[fpc-devel] @Gareth - Feedback on optimizations

Sun Jan 9 20:25:08 CET 2022

On 09/01/2022 19:04, Florian Klämpfl via fpc-devel wrote:
>> Am 09.01.2022 um 18:59 schrieb Martin Frb via fpc-devel <fpc-devel at lists.freepascal.org>:
>>
>> Just thought this may be interesting.
>> Though the results are for "eyeballing" at best -- see the video linked in Jonas' recent mail:
>> https://lists.freepascal.org/pipermail/fpc-devel/2022-January/044336.html
>>
>> I run my FpDebug test case with 3.2.3 and 3.3.1 (both early Dec)
>>
>> The test runs about 15 secs (evaluating approx 70k watches).
>> The test was done with a modified FpDebug for single threaded execution (threaded results are similar, but have more variance)
>>
>> Tests done with
>>
>> FPC 3.2.3 -O2  :  14.1 - 14.3 sec
>> FPC 3.3.1 -O2  :  13.3 - 13.5 sec
>>
>> FPC 3.2.3 -O-1 -gw3  :  15.0 - 15.2 sec
>> FPC 3.3.1 -O-1 -gw3   :  14.3 - 14.5 sec
>>
>> So on my PC, with this particular compilation setting the speedup (intentional plus side-effects) is 4 to 5 percent.
> What about -O3?
>
Ups, the above was misleading.

The O1/O2 was only compiler and rtl.

FpDebug, the testcase, and LazUtils where build in all cases with -O4.

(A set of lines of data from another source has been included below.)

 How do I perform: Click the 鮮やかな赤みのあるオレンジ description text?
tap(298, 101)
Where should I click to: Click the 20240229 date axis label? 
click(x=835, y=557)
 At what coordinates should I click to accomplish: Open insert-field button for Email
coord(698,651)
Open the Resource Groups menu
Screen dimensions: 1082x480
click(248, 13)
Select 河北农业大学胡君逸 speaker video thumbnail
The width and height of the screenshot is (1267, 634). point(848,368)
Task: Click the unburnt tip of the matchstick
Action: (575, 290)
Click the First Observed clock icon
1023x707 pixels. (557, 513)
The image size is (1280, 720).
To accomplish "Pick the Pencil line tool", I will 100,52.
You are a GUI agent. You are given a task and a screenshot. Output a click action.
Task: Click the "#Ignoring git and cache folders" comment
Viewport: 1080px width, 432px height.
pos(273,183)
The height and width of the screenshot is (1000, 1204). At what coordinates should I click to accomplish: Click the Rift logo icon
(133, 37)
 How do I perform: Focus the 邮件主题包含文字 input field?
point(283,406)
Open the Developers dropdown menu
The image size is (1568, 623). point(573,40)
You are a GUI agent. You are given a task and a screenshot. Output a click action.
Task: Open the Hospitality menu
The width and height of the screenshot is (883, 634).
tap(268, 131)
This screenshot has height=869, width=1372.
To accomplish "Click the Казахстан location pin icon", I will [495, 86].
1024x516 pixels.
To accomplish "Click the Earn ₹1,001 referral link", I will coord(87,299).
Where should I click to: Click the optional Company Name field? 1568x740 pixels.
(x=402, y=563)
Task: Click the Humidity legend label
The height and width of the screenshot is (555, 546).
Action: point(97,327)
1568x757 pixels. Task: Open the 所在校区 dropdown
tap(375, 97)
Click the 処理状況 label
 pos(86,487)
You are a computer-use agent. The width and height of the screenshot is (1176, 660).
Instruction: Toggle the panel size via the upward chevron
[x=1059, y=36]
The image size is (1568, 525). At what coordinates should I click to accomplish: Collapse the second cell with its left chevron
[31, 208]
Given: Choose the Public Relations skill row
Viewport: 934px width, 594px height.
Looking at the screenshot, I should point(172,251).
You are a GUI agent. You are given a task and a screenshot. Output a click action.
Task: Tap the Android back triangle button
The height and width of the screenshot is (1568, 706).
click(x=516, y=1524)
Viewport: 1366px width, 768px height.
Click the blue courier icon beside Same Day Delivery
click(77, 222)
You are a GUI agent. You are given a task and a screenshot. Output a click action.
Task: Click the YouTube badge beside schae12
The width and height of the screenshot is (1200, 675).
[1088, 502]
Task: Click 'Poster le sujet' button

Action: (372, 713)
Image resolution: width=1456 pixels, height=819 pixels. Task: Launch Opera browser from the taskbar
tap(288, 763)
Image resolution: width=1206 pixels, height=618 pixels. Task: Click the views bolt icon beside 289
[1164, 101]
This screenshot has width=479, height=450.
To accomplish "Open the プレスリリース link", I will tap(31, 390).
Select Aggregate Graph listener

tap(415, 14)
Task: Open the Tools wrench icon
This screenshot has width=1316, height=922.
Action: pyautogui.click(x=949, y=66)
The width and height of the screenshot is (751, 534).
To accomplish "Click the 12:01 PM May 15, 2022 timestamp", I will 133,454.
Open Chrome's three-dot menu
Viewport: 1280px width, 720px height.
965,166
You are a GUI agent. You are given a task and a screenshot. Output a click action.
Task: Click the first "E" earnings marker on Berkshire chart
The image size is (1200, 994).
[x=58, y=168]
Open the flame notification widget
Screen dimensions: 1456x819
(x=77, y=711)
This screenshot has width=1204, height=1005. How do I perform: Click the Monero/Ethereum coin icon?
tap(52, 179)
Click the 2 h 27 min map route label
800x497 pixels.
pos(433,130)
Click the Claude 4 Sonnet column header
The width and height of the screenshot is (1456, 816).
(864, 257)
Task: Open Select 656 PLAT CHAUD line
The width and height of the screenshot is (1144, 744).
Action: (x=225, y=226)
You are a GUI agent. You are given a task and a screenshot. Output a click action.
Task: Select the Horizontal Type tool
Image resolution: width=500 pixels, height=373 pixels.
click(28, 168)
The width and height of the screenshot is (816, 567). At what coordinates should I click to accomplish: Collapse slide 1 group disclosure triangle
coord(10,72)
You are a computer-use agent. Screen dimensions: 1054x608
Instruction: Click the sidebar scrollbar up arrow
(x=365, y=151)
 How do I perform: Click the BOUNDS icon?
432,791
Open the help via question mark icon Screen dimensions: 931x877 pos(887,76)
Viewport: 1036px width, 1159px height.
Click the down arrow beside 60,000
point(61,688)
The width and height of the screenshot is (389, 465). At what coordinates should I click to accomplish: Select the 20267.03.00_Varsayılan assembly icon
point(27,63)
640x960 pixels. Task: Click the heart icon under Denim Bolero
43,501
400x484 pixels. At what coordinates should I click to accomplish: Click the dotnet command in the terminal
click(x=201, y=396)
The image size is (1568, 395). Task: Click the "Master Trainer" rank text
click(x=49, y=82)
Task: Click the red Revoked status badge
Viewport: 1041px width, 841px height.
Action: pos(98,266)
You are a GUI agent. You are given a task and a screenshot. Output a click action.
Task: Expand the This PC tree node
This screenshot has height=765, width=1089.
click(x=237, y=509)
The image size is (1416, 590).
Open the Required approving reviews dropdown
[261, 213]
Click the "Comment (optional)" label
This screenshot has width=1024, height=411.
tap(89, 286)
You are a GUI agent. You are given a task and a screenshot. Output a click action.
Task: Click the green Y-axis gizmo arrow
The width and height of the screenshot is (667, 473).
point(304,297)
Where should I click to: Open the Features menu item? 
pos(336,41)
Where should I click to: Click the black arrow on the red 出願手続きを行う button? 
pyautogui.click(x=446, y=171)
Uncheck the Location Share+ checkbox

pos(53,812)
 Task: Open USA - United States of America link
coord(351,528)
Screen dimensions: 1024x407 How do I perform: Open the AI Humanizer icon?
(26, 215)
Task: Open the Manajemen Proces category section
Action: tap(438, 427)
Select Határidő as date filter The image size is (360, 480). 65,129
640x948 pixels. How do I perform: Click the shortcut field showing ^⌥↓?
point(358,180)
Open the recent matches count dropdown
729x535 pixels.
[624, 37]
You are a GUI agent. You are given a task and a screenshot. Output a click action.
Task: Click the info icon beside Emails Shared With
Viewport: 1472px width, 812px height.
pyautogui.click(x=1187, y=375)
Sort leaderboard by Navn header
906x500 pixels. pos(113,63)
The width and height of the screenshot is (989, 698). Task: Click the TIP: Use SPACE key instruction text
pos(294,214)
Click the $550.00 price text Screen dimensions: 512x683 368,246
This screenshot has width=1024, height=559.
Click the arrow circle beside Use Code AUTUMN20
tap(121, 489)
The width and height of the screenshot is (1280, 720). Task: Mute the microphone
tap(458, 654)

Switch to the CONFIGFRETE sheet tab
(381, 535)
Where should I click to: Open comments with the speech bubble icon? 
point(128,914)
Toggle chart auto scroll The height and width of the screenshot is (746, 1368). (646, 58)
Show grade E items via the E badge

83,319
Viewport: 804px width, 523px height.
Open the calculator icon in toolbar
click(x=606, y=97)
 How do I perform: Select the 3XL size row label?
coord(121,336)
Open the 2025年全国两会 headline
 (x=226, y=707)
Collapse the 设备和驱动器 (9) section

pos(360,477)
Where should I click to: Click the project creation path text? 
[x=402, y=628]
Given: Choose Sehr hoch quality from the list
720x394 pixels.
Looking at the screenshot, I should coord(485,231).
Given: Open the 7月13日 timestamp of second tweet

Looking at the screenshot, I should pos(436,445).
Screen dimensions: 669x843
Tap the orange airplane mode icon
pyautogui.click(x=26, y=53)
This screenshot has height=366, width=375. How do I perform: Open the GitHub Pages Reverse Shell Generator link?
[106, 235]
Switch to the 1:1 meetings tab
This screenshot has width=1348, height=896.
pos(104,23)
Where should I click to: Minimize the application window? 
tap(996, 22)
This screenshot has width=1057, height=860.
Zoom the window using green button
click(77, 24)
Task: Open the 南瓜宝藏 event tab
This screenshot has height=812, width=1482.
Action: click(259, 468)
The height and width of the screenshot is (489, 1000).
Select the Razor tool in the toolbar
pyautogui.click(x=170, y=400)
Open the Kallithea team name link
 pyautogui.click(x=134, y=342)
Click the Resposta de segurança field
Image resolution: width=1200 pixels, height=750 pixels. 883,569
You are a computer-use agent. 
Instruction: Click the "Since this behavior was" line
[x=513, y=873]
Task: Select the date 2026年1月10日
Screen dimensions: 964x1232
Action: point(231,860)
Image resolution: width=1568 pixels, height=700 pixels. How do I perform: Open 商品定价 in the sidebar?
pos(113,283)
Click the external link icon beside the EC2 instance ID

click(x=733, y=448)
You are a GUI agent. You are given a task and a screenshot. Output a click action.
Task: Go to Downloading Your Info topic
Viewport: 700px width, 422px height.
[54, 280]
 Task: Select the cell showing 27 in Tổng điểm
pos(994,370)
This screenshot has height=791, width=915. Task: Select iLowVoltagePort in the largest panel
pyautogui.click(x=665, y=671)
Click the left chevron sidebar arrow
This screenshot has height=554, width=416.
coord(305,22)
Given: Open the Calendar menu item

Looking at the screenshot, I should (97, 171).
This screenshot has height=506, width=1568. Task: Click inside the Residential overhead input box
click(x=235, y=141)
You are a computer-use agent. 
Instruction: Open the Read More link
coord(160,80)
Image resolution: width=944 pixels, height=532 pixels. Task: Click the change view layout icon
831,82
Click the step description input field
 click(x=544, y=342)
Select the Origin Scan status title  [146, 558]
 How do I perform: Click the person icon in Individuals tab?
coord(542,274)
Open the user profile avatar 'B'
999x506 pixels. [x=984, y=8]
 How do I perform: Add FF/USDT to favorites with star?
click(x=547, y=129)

Running with FPC/rtl on  -O4

FPC 3.2.3 -O4 : 13.8 - 14.0 sec
FPC 3.3.1 -O4 : 13.0 - 13.2 sec

Compiling the TEST (and fpdebug/lazutils) with -O3 instead.

TEST -O3 / FPC 3.2.3 -O2 : 13.9 - 14.0 sec
TEST -O3 / FPC 3.3.1 -O2 : 13.1 - 13.2 sec

TEST -O3 / FPC 3.2.3 -O-1 -gw3 : 14.9 - 15.2 sec
TEST -O3 / FPC 3.3.1 -O-1 -gw3 : 14.1 - 14.3 sec

Interesting, the last one "TEST -O3 FPC -O2" is a bit faster, than the 
"test -O4 / FPC -O2" with the same fpc in the original post (very first 
test in the orig mail).
So either there are side-effects, or something is overdone....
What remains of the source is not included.